[Stored data]
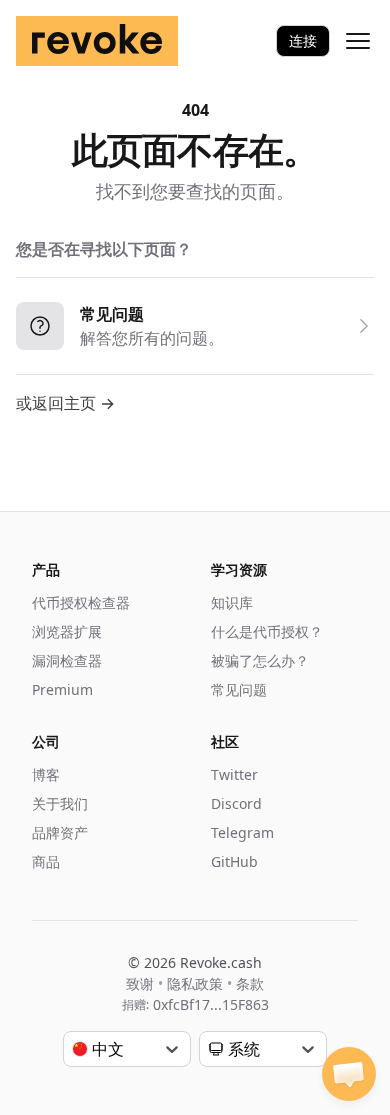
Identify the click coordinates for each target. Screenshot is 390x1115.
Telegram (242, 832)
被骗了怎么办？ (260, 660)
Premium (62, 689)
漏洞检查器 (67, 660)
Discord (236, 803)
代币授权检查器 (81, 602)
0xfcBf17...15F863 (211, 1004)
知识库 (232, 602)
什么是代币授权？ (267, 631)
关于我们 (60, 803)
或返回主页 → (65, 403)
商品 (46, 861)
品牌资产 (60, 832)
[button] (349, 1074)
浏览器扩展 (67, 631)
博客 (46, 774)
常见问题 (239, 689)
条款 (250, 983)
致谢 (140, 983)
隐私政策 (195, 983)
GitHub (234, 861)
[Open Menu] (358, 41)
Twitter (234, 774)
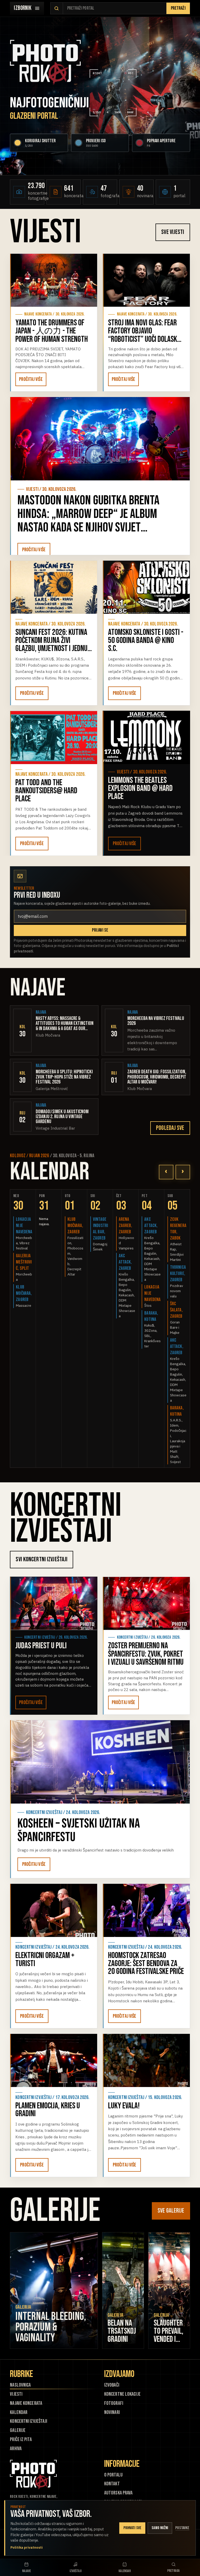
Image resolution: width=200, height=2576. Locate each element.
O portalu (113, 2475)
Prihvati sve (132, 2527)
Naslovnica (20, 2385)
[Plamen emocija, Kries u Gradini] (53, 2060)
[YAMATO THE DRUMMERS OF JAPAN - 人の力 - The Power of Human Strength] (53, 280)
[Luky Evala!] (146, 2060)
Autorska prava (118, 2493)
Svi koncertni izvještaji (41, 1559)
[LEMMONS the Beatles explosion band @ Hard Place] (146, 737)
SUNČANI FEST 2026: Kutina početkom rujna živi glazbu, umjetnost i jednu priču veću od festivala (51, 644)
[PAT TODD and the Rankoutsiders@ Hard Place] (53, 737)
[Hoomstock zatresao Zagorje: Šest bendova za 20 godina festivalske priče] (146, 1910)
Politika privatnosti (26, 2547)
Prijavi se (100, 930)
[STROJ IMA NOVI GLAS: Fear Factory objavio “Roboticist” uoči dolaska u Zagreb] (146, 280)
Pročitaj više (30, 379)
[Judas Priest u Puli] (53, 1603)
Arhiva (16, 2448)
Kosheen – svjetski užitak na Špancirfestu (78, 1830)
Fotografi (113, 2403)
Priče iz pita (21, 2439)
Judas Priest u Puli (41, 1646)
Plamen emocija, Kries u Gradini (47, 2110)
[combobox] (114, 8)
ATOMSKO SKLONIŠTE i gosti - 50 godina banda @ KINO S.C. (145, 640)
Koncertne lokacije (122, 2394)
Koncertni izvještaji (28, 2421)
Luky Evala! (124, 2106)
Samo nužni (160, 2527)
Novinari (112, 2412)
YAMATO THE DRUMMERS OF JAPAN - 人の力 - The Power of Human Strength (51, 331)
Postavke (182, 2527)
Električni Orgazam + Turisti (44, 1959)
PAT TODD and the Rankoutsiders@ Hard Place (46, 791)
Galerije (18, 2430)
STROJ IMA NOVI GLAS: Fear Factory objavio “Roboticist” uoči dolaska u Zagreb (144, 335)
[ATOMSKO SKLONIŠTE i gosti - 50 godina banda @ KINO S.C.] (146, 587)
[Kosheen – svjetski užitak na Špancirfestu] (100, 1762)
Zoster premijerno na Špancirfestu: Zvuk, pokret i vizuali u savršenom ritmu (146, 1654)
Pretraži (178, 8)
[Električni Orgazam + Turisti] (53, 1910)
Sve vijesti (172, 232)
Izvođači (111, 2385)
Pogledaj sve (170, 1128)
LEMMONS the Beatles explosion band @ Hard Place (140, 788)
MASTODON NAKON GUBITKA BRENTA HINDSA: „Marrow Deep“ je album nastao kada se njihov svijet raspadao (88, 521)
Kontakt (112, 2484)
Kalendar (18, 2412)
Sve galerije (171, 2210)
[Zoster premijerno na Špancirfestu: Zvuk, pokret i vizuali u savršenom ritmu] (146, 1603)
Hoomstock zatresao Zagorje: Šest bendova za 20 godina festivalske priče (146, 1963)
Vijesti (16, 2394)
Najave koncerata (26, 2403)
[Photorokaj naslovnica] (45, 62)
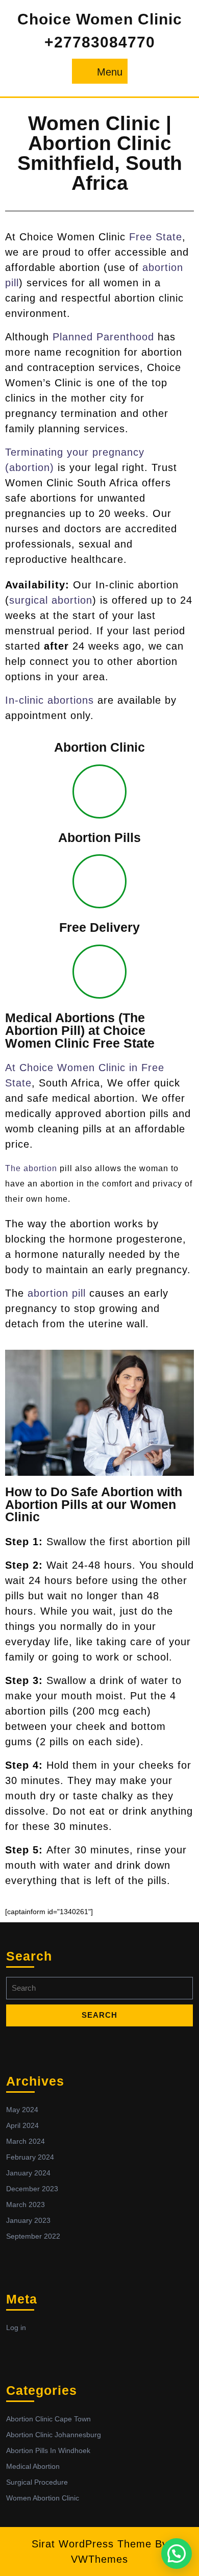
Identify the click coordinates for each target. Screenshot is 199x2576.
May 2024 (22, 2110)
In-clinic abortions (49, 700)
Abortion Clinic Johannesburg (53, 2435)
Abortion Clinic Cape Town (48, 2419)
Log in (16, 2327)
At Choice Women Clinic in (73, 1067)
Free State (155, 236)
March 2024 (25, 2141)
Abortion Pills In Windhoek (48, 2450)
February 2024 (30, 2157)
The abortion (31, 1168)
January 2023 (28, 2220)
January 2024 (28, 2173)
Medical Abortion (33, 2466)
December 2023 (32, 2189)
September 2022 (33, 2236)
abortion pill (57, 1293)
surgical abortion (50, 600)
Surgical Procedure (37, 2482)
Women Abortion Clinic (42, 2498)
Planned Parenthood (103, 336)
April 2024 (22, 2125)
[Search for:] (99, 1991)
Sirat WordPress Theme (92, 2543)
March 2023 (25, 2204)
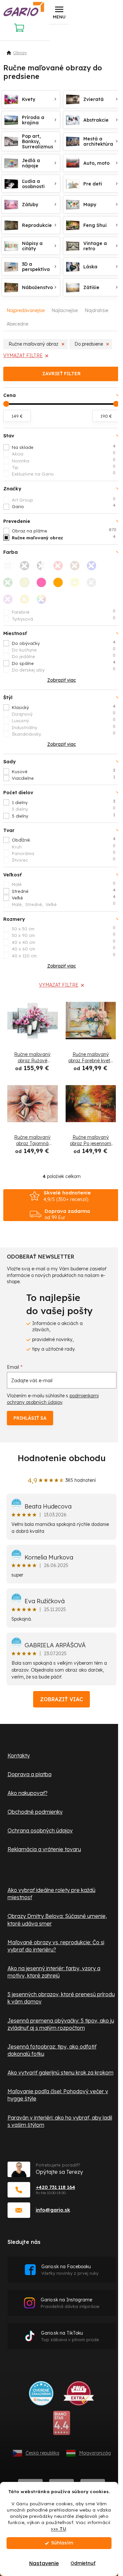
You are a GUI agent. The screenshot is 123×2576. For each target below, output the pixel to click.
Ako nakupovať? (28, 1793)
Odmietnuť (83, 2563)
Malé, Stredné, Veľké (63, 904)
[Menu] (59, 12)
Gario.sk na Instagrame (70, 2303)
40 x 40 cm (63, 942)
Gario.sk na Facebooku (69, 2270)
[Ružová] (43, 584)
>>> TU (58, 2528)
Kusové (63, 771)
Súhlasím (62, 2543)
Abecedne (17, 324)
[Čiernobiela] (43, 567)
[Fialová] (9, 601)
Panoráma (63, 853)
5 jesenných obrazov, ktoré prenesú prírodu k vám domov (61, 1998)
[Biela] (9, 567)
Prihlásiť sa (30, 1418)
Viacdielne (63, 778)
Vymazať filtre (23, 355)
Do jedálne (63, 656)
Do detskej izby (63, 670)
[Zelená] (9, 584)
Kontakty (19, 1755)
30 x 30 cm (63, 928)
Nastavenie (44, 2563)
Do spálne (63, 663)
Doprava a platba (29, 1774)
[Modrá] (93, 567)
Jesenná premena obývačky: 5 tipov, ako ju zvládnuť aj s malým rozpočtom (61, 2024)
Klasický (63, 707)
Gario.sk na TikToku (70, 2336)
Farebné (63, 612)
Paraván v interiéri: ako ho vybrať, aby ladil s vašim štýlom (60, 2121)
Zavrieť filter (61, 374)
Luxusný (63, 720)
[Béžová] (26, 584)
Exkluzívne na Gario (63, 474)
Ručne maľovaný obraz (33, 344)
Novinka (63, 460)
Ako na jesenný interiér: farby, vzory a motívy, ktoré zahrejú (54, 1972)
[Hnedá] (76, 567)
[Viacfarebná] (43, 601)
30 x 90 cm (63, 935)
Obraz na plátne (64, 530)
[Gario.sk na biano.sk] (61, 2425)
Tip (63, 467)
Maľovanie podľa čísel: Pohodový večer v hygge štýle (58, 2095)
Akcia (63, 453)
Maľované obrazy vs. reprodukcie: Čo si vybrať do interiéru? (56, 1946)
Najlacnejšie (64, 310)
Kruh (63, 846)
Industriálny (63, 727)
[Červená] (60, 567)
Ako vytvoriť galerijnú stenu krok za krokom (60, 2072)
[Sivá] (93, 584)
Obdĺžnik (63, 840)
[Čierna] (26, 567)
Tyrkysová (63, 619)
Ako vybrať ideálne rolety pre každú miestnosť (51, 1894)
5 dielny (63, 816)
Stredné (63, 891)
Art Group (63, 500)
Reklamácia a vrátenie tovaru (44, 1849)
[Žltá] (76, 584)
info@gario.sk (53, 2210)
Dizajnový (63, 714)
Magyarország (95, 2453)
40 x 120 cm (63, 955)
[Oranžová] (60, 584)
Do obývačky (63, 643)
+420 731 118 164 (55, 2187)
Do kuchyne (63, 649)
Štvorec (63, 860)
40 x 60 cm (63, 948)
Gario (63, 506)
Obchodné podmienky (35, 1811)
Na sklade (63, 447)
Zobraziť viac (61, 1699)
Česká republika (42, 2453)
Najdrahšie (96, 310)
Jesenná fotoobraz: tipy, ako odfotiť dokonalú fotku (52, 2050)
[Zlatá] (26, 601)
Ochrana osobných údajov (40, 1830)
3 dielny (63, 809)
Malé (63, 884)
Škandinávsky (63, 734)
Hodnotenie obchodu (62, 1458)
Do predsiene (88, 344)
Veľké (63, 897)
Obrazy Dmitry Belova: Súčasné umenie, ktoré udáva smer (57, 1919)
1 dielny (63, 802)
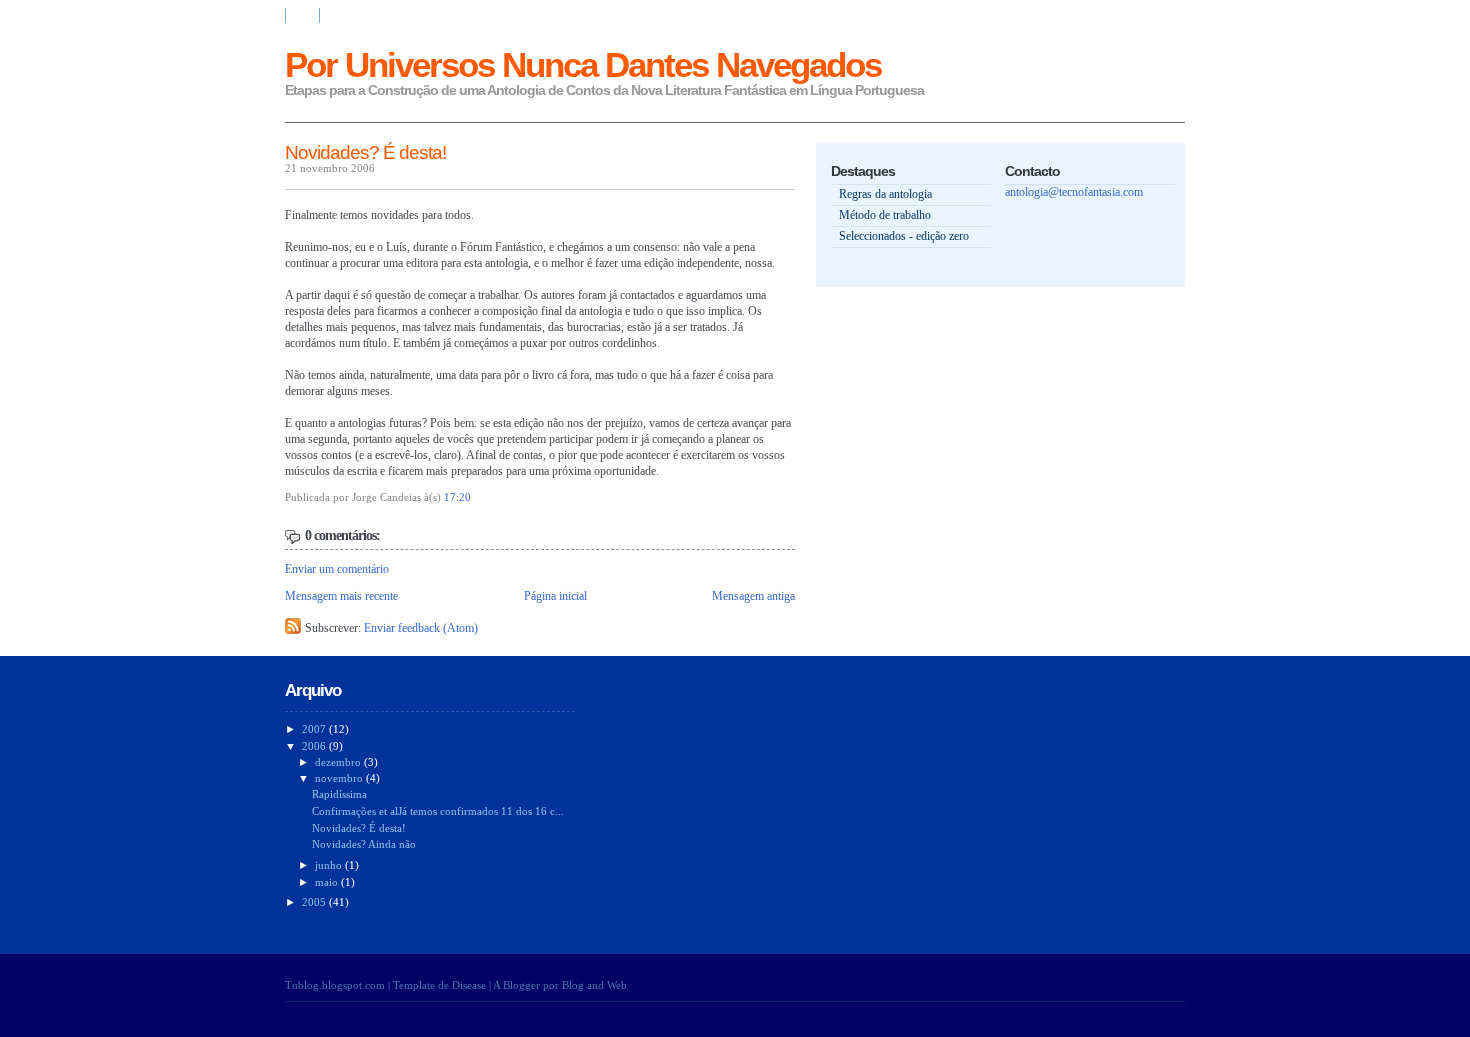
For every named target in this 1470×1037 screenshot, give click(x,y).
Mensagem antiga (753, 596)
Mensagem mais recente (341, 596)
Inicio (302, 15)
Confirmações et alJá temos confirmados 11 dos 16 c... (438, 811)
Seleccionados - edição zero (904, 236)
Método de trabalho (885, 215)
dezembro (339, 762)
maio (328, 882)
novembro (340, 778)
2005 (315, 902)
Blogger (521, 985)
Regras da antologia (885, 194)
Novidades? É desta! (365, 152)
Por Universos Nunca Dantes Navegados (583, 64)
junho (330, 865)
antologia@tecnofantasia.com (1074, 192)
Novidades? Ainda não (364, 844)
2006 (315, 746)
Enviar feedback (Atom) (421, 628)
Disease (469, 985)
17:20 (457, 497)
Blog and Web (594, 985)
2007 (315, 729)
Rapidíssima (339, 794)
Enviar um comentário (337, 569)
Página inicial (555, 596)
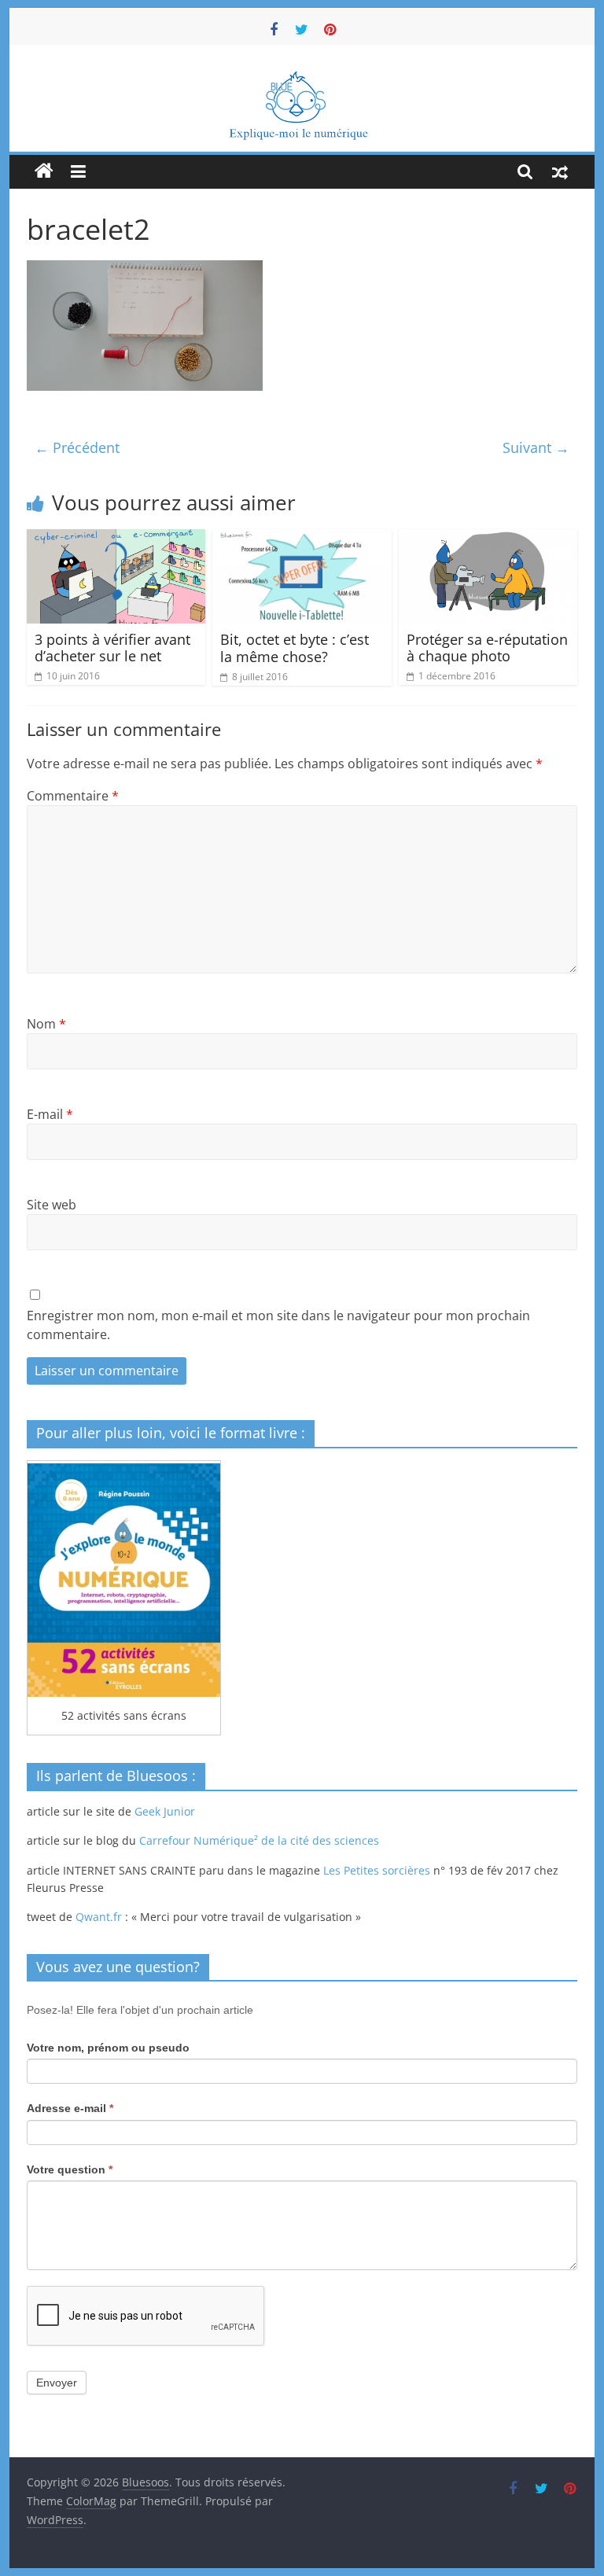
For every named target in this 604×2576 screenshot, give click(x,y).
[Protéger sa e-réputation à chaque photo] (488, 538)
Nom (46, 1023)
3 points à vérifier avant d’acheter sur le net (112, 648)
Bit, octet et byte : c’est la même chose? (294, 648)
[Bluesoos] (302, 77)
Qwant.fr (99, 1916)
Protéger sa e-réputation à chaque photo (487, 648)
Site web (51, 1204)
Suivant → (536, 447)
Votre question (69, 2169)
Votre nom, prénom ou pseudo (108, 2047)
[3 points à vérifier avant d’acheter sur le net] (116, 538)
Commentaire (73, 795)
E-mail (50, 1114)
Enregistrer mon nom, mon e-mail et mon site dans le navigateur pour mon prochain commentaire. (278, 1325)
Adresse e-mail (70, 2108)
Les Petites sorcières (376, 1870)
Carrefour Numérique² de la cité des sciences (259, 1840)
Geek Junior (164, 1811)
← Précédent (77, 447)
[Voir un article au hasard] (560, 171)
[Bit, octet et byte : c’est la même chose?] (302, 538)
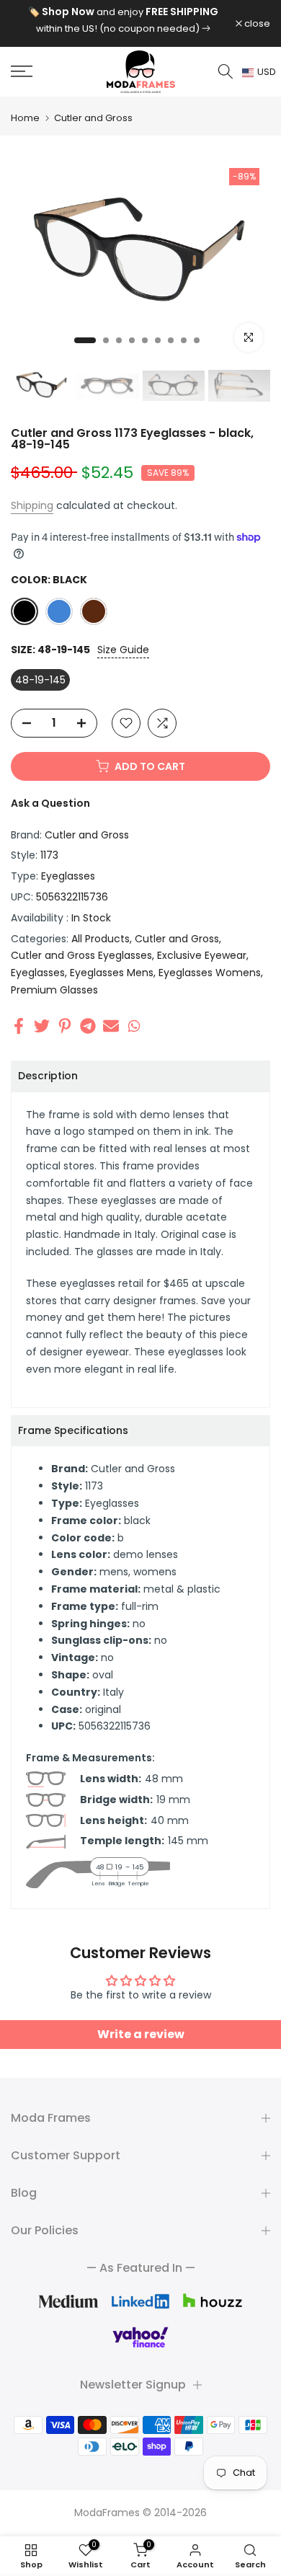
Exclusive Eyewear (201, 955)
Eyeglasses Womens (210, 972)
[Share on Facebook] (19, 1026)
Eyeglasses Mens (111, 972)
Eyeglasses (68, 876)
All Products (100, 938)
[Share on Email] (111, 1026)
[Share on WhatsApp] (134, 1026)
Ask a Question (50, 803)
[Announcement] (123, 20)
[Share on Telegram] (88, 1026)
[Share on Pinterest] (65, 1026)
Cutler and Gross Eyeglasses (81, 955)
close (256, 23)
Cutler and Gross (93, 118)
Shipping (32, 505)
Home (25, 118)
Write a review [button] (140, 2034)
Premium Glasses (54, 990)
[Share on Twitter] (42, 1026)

→ What to do: Your reply should hold every line from the data that contains "même", copied in full.

→ Answer space:
Bit, octet et byte : c’est la même chose? (294, 648)
[Bit, octet et byte : c’est la même chose?] (302, 538)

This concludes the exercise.